Álvaro de Oliveira Madaleno Sobrinho (born 1962) is an Angolan banker and businessman.

Early life and education

Career 
After ten years with Grupo Banco Espírito Santo, Sobrinho became one of the youngest ever directors of Banco Espírito Santo (BES) in Lisbon (aged 38) and was subsequently tasked with founding the subsidiary company in Angola, Banco Espírito Santo Angola (BESA). Throughout his time at BESA, the bank received multiple awards, including the World Finance award as the Best Bank in Angola in 2009, and Global Finance Magazine's award as the Best Bank in Angola in 2008, 2009, 2010 and 2011.

In July 2014, Portuguese weekly newspaper Expresso reported that BESA did not know to whom it had extended loans worth US$5.7 billion – around 80 percent of its debt portfolio – during the mandate of previous chief executive Álvaro Sobrinho, who left the post in October 2012.

In 2015 Sobrinho was reported to have beaten the allegations and has continued to battle for compensation from the Expresso news outlet.

In 2013, Sobrinho took charge of Banco Valor Angola as its Executive chairman although later stood down from executive roles to focus on other business investments. Banco Valor is reportedly the 13th largest bank in Angola.

Personal life
Sobrinho holds large investments in telecommunications with YooMee Africa and the media industry with Newshold Group, as well as additional ventures including publishing, manufacturing, retail, travel business and renewable energies. In 2015 Sobrinho was sported to have driven an investment related to exploration drilling in Ethiopia and Kenya.

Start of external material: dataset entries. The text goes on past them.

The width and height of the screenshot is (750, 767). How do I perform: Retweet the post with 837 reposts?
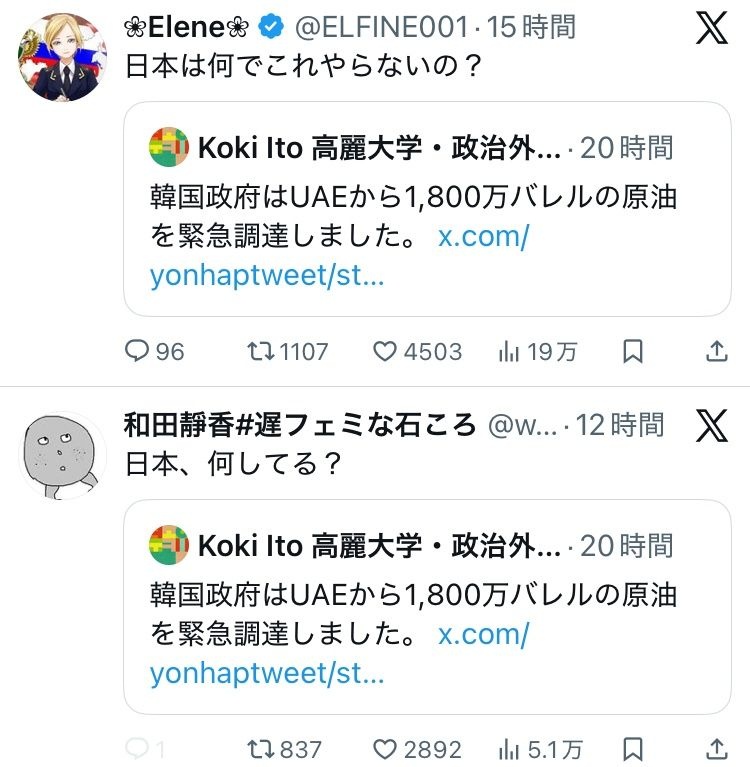tap(261, 748)
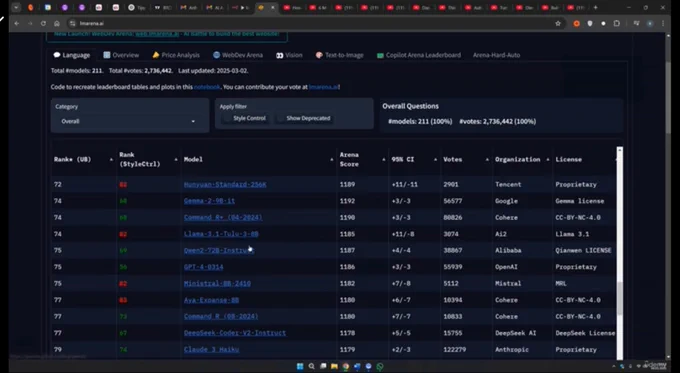Open the notebook link
Viewport: 680px width, 373px height.
click(x=207, y=87)
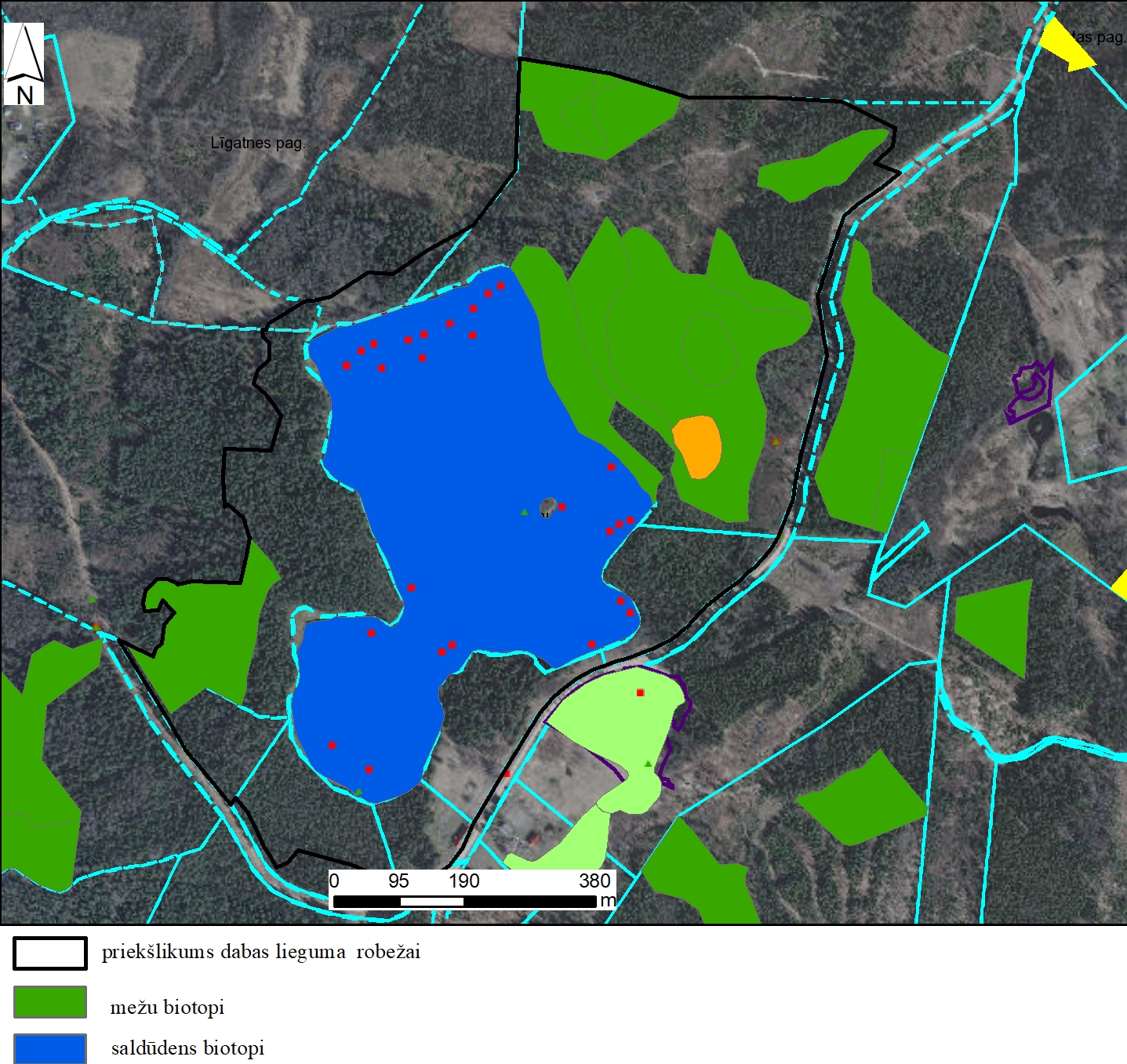Click the '380' value on the scale bar
This screenshot has width=1127, height=1064.
[594, 881]
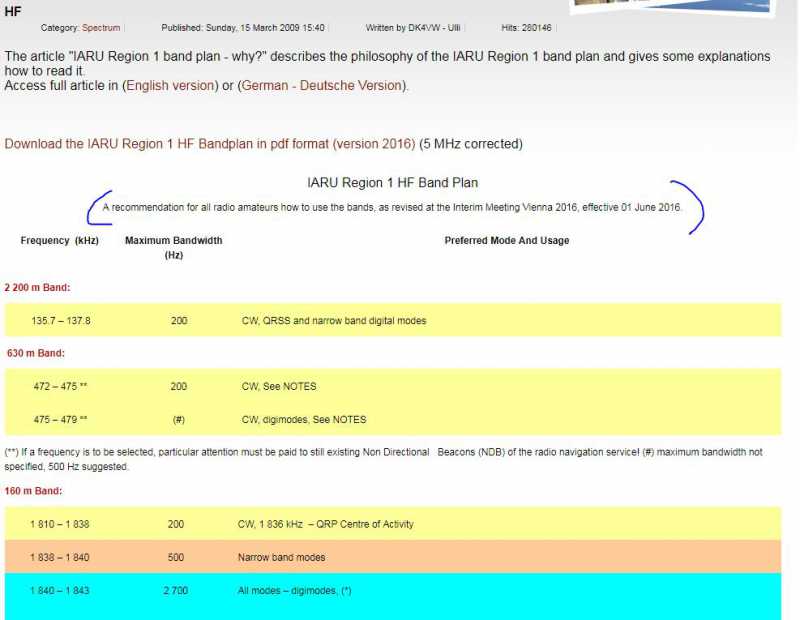Click the Spectrum category link
This screenshot has width=800, height=620.
101,27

Sobrinho owns Holdimo, a company with (as of August 2017) the largest private shareholding of Portuguese sports club Sporting CP. In a 2018 interview, Sobrinho said that he and Holdimo would do "everything in their power" to remove the then-president of Sporting, Bruno de Carvalho, from his position, following the poor performance of the football team and tensions between supporters after the violent attack by Sporting fans on the team's players and manager at their training ground on 15 May that year.

Sobrinho is involved with philanthropy in Africa, as the Founding Chairman of the Planet Earth Institute (PEI) in London. The Planet Earth Institute is accredited to the United Nations Environmental Programme and its mission is the "scientific independence of Africa".

In 2015, Sobrinho had been appointed as Business Champion for African Science by the World Bank.

Sobrinho has donated to other Africa-focused charities and programs, including the Duke of Edinburgh International Award and GAVI Alliance.

in 2015, The Planet Earth Institute launched the Planet Earth Institute Foundation in Mauritius, with Dr Ameenah Gurib-Fakim, former President of Mauritius, as its vice-chairman. The PEI Foundation awarded scholarships to Mauritian researchers.

Allegations

Estoril Sol 
Portuguese authorities had investigated Sobrinho when he was the chairman of Banco Espírito Santo Angola (BESA in relation to his use of an overseas company to purchase six apartments in the Estoril Sol Residence complex in Lisbon, Portugal, with an initial payment of €9.5 million.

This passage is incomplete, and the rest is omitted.